The filter perfoms a request forward when the application is not configured (an entry in the database).
When I access the application I am expecting to see the login page that is served up by the j_securit_check but instead the filter is executed and the forward is performed. This ends in a loop as I never get to the login page.
I thought security checks were performed before filters were processed?
This is WebSphere 8.0.0.4. It functions fine under Tomcat and JBoss.
Thanks for reading.
Here is another response from IBM. They suggest forwarding from a filter will never be secured by j_security_check so be careful when using WebSphere. Jboss and Tomcat do not behave like this.
The web.xml shows the [configFilter] is mapped to /* i.e. configFilter /*
and also security is mapped to all i.e. General Auth. /*
The inbound request is for [/rootFilter/test/test-page.jsp], security is called and then it is redirected to [rootFilter/login.jsp]. Now for the request [rootFilter/login.jsp], since the filter [configFilter]] is mapped to all request , [configFilter] is executed which forwards the request to [/rootFilter/test/test-page.jsp] and then test-page.jsp is served.

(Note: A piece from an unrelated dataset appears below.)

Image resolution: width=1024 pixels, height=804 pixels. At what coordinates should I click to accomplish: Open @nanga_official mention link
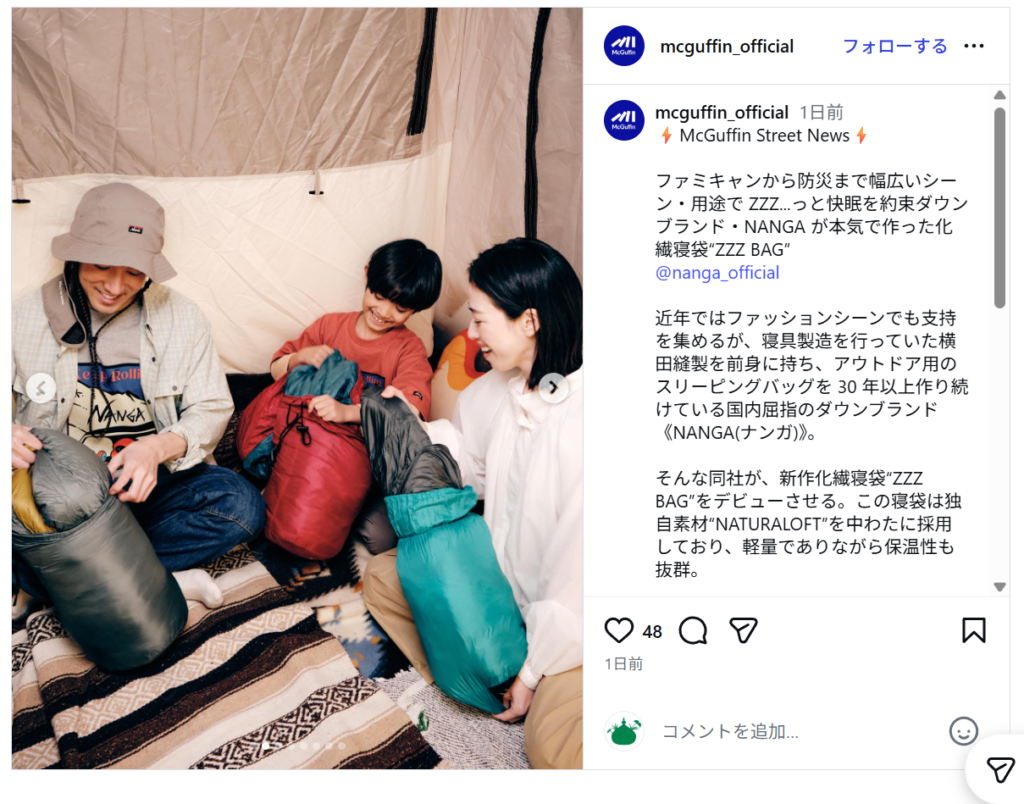click(x=717, y=272)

According to Java Servlet Specification in 13.2 Declarative Security , the security is not valid for any dispatched request so the forwarded request to [/rootFilter/test/test-page.jsp] the security is not checked.
Here is from specification, The security model applies to the static content part of the web application and to servlets and filters within the application that are requested by the client. The security model does not apply when a servlet uses the RequestDispatcher to invoke a static resource or servlet using a forward or an include.
Customer will need to look into the design of the application to make sure either the filter is not mapped to all the requests or the filter does not forward to another resource.